> _Auszug_:

........

Die tropische Wärme des Champagners

1892, mehr als 21 Jahre vor seinem Attentatstod in Sarajevo, der den Ers­ten Weltkrieg auslöste, begann Österreichs Erzherzog Franz Ferdinand eine einjährige Weltreise

Am Tag vor Weihnachten überkamen den Seefahrer Beim Anblick des Ozeans feierliche Gefühle. „Stets aufs neue regt dies erhabene Stück der göttlichen Schöpfung unser Denken und Empfinden an: jetzt durch den Gischt, in dem das gewichtige Eisenschiff einem Federballe gleich auf- und niedersteigt; dann durch die leicht gekräuselten Schaumkämme der Wellen am Buge – mag ein Nebelschleier den Horizont verhüllen, die glühende Sonne Luft und Meer in rosiges oder purpurnes Licht tauchen oder sanfter Mondschein die nimmermüden Wellen mit Silberglanz übergießen. Stunde auf Stunde vermag ich auf der Commandobrücke zu stehen, das Auge bald auf das Wellengetriebe, bald zum Firmament lenkend.“

Nicht der Kapitän ist es, der hier poetisch wird, sondern der höchste Passagier an Bord. Der mit seinen wohlgewählten Worten freilich auch andeuten will, dass er in nicht allzu ferner Zeit auf der Kommandobrücke eines anderen Schiffes, nämlich des Staatsschiffs, stehen würde. Denn Erzherzog Franz Ferdinand von Österreich-Este aus der Dynastie der Habsburger, zu diesem Zeitpunkt 29 Jahre alt, war zum künftigen Herrscher der Donaumonarchie ausersehen worden – von seinem Onkel, Kaiser Franz Joseph I. Der dem Neffen zur Weiterbildung eine Weltumrundung gestattet hatte, auf dem nagelneuen Torpedorammkreuzer „Kaiserin Elisabeth“, dem Stolz der österreichisch-ungarischen Kriegsmarine.

........

> _Bereitgestelltes Material_:
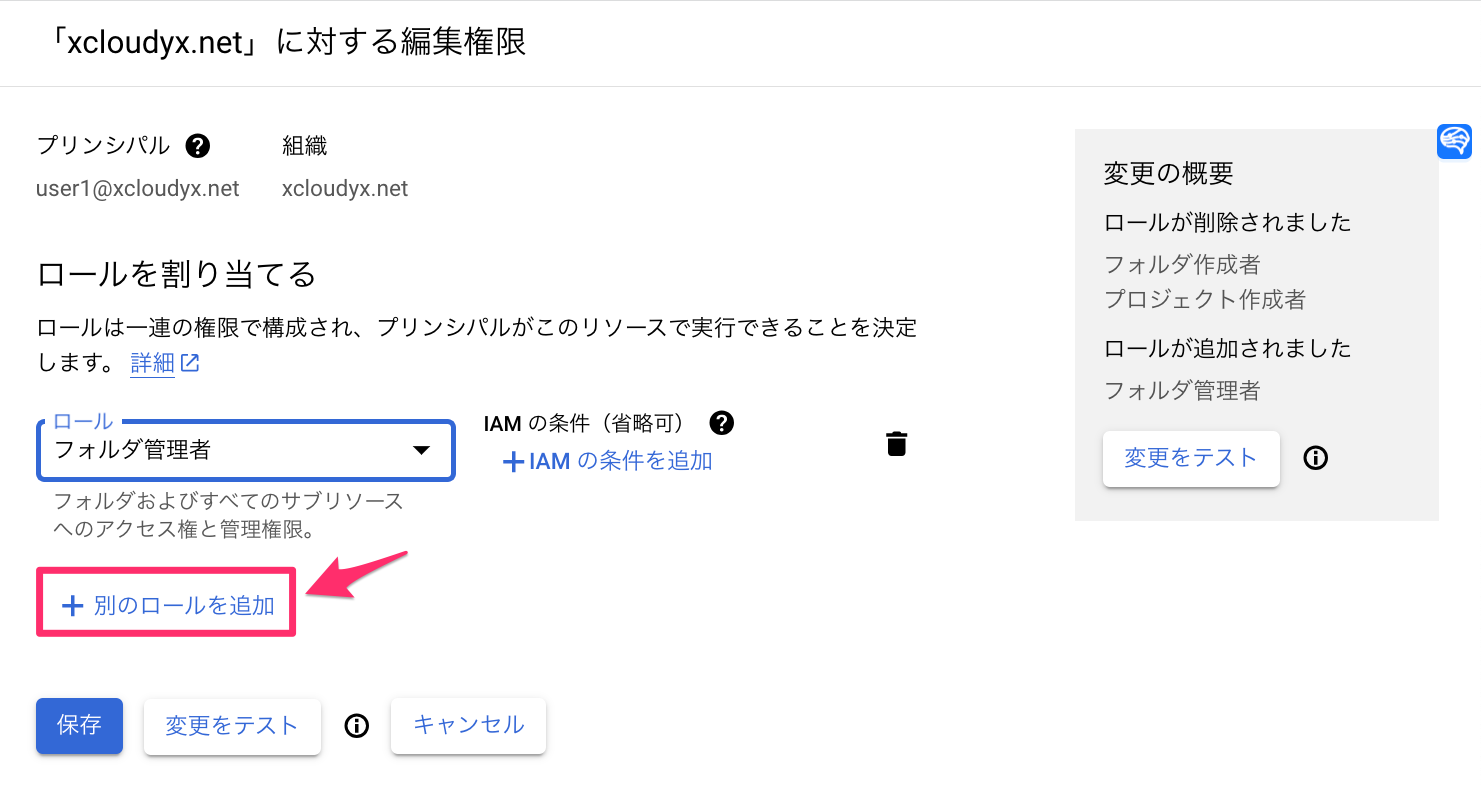1481x786 pixels.
Task: Click the blue translation icon at top right
Action: (1455, 141)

........

> _Zu erstellen_: Gib den Auszug über Franz Ferdinands Weltreise wörtlich wieder, von „Nicht der Kapitän“ bis einschließlich „der österreichisch-ungarischen Kriegsmarine.“.

> _Richtige Antwort_:
Nicht der Kapitän ist es, der hier poetisch wird, sondern der höchste Passagier an Bord. Der mit seinen wohlgewählten Worten freilich auch andeuten will, dass er in nicht allzu ferner Zeit auf der Kommandobrücke eines anderen Schiffes, nämlich des Staatsschiffs, stehen würde. Denn Erzherzog Franz Ferdinand von Österreich-Este aus der Dynastie der Habsburger, zu diesem Zeitpunkt 29 Jahre alt, war zum künftigen Herrscher der Donaumonarchie ausersehen worden – von seinem Onkel, Kaiser Franz Joseph I. Der dem Neffen zur Weiterbildung eine Weltumrundung gestattet hatte, auf dem nagelneuen Torpedorammkreuzer „Kaiserin Elisabeth“, dem Stolz der österreichisch-ungarischen Kriegsmarine.